- [Required actions]
a – In the column on oil prices and the credit crunch, how old is the credit crunch said to be?
b – Copy a passage from the column on oil prices and the credit crunch, starting at the words "But the merry-go-round" and ending after the words "months to come.".

Should we see a sustained move
to lower oil prices, the Fed's
long-held belief that inflation
will "moderate" on
its own could be proven correct.
But only time will tell.
Also, the credit
crunch is now one year old and
we are no closer to calling
an end. What has to happen for
the credit crunch to disappear?
The best answer is nothing --
as in, if nothing further happens.
No more Bear Stearns. No crises
of confidence with regard to
Fannie Mae, Freddie Mac or
large hedge fund blowups. No
seizing up of credit. No large
bank failures. And no events
that none of us can imagine
(the "unknown unknowns"
as Donald Rumsfeld would say).
But the merry-go-round of the
past 12 months has brought another
crisis just as the credit markets
appeared to be on the road to
recovery, so suddenly expecting
placid waters is a bit far-fetched.
Even with the
economy hurting but not falling
off a cliff, the Fed seems handcuffed
by a lingering credit crunch
and the ailing American homeowner,
unable to back up their tough
talk on inflation with any interest
rate moves for months to come.
Thursday,
July 24
Posted
2 p.m. Eastern
Readers sound
off on oil, credit
Fulfilling an
earlier promise, here are some
of your responses to my post
earlier
this month on oil prices.
My thanks to those who took
the time. I've interjected a
comment or two along the way.
--"I wanted
to say I agree with you on the
drive-through bit and people
sitting there using up fuel
... I have been pondering this
and several other points of
"slack" in our driving
habits, that need to be quantified
and probably changed. Someone
call the CEOs of every fast
food place and bank out there
and close the bloody drive-through
-- it's costing us ..."
--"Since
the oil crises first raised
its ugly head in the '70s, we
did nothing to prevent it from
happening again. We had nearly
40 years to work on the problem
and we did nothing. We continued
along the slippery path that
eventually led us to this day
when our whole economy is based
upon oil in one way or another.
Of course big businesses that
had ownership or ties to the
oil conglomerates did not want
to become oil independent. It
would be counterproductive to
their goals and to their bottom
lines. Even the government did
nothing to move our country
away from our oil dependency,
and now here we are again, but
this time it is much worse.
Our economy is at an all-time
low with possibly the exception
of the Great Depression. We
need to act now as a country
with great fever and focus,
and free ourselves from our
oil dependency.
"Our enemies are currently
controlling the world market
in oil. Our big oil businesses
and their shareholders appear
to have their eyes focused on
the bottom line and they seem
to be oblivious to the perils
that our country now endures.
When will we wake up and demand
freedom from our oil dependence?
When will we as a nation work
together with a commitment as
though it was a life or death
situation to free ourselves
from our oil dependency? When
it comes to our economy, it
may be a do-or-die situation.
I just hope that we don't do
too little and too late. The
American way of life is on the
line. I just hope it isn't the
bottom line!"
--"Regarding
lowering gasoline prices, will
the government ever enact policy
to increase taxes on those driving
SUVs? Or other policies that
restrict SUV driving? This revenue
can be fed into alternative
energy or reimbursed into the
travel economy through different
channels. Why do we sit back
and allow ignorant Americans
to waste our precious resources
and drive us into a depression?"

- [Recorded data]
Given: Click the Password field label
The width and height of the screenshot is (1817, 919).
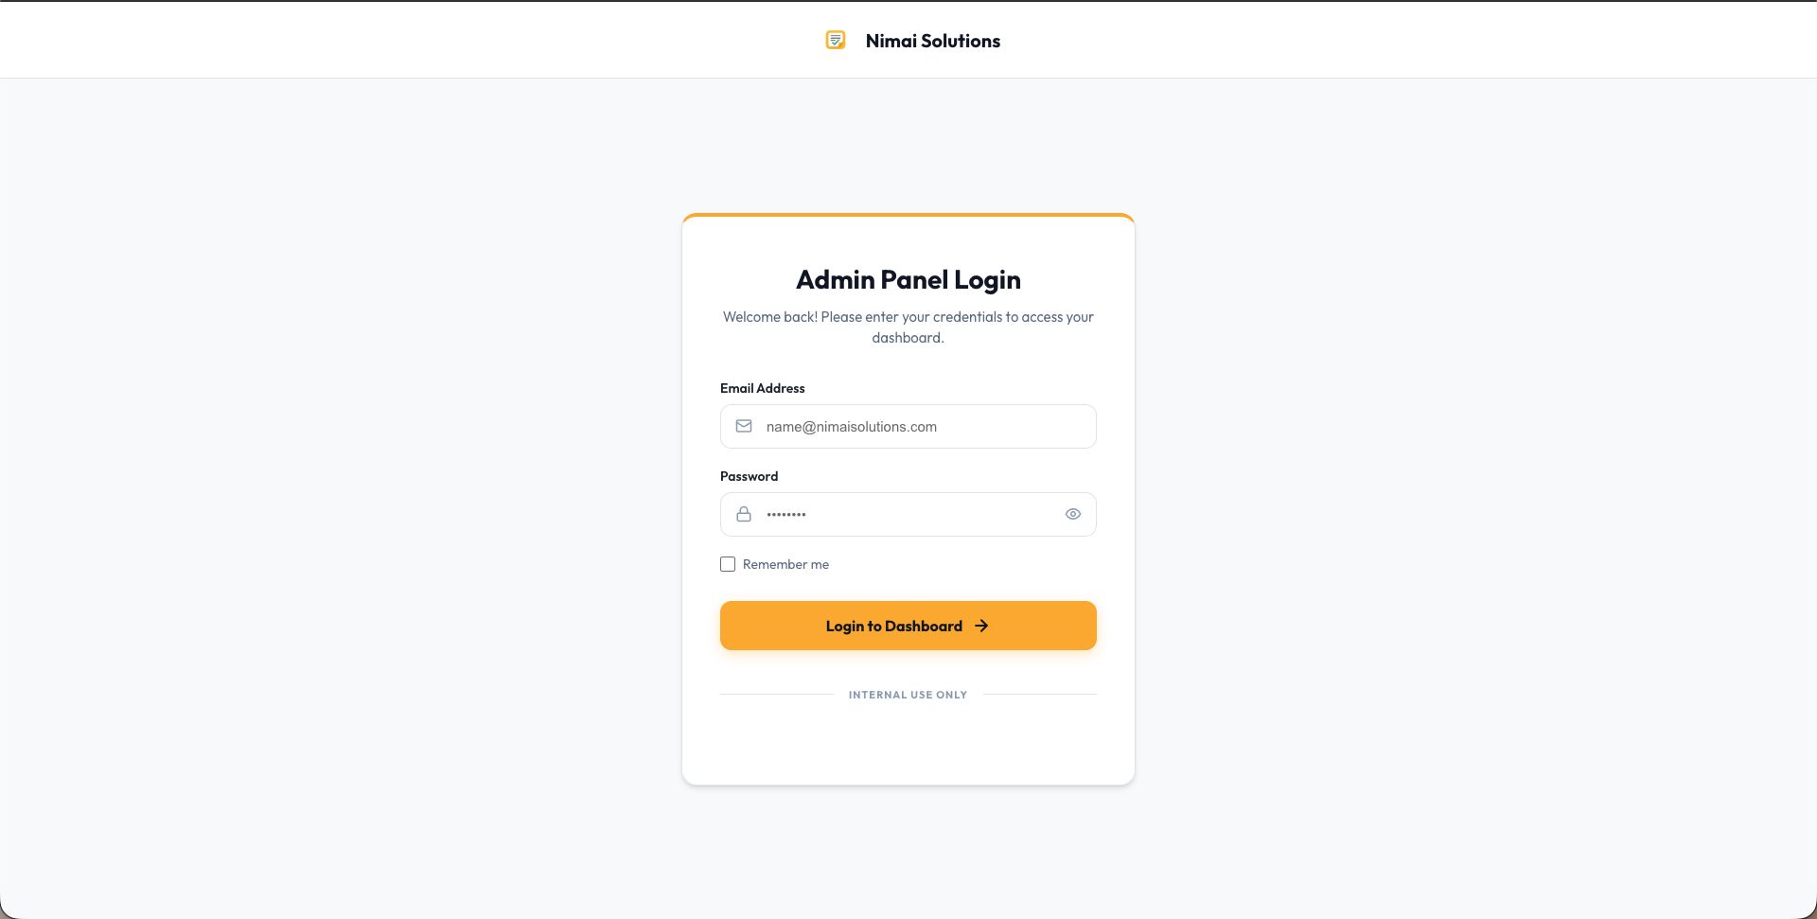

- [Responses for each task]
a – One year old.

b –
But the merry-go-round of the
past 12 months has brought another
crisis just as the credit markets
appeared to be on the road to
recovery, so suddenly expecting
placid waters is a bit far-fetched.
Even with the
economy hurting but not falling
off a cliff, the Fed seems handcuffed
by a lingering credit crunch
and the ailing American homeowner,
unable to back up their tough
talk on inflation with any interest
rate moves for months to come.